Task requirements: For this exercise, copy each line of the records that contains the word "will".

(Stored records)
<<<<

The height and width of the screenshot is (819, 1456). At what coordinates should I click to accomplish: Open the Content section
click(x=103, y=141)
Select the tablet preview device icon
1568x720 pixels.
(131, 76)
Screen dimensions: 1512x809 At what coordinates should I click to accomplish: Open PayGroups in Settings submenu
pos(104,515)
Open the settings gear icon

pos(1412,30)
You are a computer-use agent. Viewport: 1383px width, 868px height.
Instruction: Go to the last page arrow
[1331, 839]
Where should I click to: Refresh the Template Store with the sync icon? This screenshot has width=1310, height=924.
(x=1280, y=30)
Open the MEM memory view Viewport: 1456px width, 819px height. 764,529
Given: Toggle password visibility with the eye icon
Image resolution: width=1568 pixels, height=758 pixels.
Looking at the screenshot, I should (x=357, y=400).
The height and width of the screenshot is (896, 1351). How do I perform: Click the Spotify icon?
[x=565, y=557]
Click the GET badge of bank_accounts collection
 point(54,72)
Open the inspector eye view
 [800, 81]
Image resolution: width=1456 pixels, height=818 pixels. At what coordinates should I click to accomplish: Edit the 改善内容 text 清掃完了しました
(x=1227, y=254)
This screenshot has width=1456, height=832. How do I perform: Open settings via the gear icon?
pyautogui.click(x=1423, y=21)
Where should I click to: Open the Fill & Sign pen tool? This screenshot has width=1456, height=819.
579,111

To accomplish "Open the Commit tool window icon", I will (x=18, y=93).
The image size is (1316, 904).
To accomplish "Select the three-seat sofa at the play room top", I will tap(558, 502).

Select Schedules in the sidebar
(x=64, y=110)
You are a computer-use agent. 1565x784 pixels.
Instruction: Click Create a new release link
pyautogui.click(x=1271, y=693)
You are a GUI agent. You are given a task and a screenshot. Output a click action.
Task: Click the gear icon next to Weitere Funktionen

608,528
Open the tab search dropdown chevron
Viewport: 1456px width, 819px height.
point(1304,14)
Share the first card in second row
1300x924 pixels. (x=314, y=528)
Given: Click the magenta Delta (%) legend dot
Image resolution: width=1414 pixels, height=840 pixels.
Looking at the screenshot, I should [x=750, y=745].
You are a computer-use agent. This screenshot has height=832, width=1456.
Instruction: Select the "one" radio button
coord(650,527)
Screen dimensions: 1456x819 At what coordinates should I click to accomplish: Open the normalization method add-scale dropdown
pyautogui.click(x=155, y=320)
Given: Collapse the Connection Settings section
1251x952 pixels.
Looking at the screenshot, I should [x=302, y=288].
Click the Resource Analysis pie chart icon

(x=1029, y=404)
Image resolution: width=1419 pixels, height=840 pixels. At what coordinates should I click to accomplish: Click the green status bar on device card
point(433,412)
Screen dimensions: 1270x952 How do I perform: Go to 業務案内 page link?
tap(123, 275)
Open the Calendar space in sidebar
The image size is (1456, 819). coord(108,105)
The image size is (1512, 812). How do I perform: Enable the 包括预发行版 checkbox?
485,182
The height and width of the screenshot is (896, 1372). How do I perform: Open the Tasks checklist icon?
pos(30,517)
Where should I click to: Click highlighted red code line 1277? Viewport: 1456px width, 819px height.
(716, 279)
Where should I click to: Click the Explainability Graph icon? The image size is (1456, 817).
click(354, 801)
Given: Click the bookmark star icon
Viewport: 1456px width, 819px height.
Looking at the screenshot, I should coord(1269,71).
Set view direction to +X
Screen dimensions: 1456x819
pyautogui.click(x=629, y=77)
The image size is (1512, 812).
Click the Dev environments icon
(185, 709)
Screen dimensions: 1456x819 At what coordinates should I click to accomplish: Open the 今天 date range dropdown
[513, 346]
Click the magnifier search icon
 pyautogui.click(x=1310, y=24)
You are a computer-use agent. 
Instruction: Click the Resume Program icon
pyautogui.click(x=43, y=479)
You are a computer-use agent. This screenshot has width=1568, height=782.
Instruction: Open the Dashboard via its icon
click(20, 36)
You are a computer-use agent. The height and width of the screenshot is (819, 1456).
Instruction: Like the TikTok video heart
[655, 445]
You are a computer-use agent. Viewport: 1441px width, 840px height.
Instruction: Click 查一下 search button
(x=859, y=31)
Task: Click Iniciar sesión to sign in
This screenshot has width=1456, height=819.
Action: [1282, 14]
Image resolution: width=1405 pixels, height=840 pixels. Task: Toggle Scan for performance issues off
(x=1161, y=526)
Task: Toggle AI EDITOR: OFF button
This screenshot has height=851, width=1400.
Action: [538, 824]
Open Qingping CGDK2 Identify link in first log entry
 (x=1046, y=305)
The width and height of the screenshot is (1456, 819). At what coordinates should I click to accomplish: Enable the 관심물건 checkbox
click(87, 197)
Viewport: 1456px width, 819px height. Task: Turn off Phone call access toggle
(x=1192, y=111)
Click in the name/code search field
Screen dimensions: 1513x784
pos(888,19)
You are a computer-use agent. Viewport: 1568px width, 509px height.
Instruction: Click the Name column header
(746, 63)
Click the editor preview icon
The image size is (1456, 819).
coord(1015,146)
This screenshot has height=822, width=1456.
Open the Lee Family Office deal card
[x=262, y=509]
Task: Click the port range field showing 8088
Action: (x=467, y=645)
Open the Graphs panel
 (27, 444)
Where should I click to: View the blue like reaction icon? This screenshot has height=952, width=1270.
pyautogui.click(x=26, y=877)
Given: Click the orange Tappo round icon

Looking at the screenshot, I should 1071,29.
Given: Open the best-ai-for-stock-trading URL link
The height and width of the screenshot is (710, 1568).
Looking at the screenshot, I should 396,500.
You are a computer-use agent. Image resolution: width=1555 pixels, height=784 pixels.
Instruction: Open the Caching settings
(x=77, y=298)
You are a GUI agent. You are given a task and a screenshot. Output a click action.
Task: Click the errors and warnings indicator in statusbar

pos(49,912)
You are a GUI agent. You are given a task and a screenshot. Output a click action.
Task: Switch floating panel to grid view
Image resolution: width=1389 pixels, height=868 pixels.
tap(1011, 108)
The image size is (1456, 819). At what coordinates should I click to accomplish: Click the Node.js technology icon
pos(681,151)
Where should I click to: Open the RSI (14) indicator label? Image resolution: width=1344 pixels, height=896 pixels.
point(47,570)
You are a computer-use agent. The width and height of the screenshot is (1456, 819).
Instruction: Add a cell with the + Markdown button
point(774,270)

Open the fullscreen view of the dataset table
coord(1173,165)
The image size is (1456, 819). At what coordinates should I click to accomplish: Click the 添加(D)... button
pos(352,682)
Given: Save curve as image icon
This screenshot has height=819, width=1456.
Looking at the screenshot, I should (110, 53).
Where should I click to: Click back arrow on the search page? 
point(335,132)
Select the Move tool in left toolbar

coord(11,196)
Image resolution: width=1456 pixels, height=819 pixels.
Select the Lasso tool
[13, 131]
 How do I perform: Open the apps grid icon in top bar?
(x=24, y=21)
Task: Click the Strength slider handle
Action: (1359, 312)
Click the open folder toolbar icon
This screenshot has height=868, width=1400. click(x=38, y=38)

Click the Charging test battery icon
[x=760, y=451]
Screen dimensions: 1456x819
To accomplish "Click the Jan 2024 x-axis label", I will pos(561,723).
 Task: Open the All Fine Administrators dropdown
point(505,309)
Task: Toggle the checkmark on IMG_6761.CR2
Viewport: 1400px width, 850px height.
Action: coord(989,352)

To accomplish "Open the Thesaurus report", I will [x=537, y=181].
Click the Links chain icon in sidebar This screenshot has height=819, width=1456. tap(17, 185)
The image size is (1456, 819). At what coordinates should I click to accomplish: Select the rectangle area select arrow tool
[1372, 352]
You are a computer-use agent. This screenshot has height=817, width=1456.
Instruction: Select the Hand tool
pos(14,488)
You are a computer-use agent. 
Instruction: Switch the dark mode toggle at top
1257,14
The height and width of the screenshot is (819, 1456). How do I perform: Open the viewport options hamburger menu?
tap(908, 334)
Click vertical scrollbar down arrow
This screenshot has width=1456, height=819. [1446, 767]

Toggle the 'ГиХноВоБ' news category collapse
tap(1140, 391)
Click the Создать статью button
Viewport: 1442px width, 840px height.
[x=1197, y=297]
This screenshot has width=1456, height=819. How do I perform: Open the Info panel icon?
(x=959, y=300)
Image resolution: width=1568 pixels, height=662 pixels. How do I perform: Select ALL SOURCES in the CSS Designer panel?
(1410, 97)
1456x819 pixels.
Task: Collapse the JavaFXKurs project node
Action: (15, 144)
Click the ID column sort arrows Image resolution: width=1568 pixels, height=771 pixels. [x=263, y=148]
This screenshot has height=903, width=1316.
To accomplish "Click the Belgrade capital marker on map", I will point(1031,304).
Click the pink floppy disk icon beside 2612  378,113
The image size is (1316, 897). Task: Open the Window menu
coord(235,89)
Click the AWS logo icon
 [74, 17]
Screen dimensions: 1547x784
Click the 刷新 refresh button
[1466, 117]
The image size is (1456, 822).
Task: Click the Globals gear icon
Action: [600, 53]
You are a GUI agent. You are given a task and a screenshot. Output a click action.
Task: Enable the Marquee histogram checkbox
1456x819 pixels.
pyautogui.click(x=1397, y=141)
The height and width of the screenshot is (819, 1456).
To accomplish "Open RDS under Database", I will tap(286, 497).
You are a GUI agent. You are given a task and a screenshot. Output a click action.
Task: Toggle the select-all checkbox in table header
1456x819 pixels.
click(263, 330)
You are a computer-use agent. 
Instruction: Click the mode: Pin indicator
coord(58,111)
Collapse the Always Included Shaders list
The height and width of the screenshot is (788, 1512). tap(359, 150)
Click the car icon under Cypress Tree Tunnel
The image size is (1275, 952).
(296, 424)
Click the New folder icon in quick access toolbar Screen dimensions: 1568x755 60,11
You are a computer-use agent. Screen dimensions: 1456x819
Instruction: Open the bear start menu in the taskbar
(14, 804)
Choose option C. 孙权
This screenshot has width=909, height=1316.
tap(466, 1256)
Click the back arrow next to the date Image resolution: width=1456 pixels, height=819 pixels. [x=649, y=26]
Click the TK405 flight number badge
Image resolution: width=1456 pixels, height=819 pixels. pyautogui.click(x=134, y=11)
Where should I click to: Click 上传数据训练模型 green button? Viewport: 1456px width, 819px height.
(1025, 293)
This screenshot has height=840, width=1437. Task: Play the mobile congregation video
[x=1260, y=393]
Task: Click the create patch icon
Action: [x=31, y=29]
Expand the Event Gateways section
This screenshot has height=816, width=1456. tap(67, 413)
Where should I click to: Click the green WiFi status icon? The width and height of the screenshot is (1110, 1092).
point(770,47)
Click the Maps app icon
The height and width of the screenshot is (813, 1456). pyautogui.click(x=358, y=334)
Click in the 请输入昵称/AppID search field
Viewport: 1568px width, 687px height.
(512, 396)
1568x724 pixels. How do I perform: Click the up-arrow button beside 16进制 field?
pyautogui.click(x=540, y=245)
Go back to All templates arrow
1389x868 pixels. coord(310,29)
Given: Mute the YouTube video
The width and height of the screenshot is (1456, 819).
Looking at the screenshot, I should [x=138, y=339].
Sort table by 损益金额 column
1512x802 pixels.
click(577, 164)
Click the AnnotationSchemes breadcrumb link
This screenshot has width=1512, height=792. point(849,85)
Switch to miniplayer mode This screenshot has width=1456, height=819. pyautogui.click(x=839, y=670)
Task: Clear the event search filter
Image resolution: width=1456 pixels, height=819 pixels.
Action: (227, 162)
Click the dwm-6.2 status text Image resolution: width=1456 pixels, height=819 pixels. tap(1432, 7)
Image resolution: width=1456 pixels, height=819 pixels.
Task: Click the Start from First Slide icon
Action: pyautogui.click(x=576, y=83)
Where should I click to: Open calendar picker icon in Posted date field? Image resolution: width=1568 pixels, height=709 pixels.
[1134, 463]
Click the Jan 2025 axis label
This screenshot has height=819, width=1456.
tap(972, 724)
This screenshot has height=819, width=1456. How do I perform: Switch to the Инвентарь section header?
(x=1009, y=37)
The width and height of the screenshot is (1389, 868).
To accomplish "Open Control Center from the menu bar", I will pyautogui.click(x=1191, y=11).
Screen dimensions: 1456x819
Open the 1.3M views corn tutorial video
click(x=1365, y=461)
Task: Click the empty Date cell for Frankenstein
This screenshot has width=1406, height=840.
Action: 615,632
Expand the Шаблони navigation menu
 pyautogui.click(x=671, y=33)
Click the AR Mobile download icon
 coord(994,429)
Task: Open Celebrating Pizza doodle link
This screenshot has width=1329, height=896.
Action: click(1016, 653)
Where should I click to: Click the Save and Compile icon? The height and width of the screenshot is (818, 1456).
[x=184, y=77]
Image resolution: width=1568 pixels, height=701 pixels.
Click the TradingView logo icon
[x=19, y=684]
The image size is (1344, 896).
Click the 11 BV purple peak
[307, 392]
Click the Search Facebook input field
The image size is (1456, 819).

>>>>

Final answer:
To accomplish "Open the Commit tool window icon", I will (x=18, y=93).
To accomplish "Select the three-seat sofa at the play room top", I will tap(558, 502).
To accomplish "Click the Jan 2024 x-axis label", I will pos(561,723).
To accomplish "Open the Thesaurus report", I will [x=537, y=181].
To accomplish "Click the Belgrade capital marker on map", I will point(1031,304).
To accomplish "Open RDS under Database", I will tap(286, 497).
To accomplish "Open Control Center from the menu bar", I will pyautogui.click(x=1191, y=11).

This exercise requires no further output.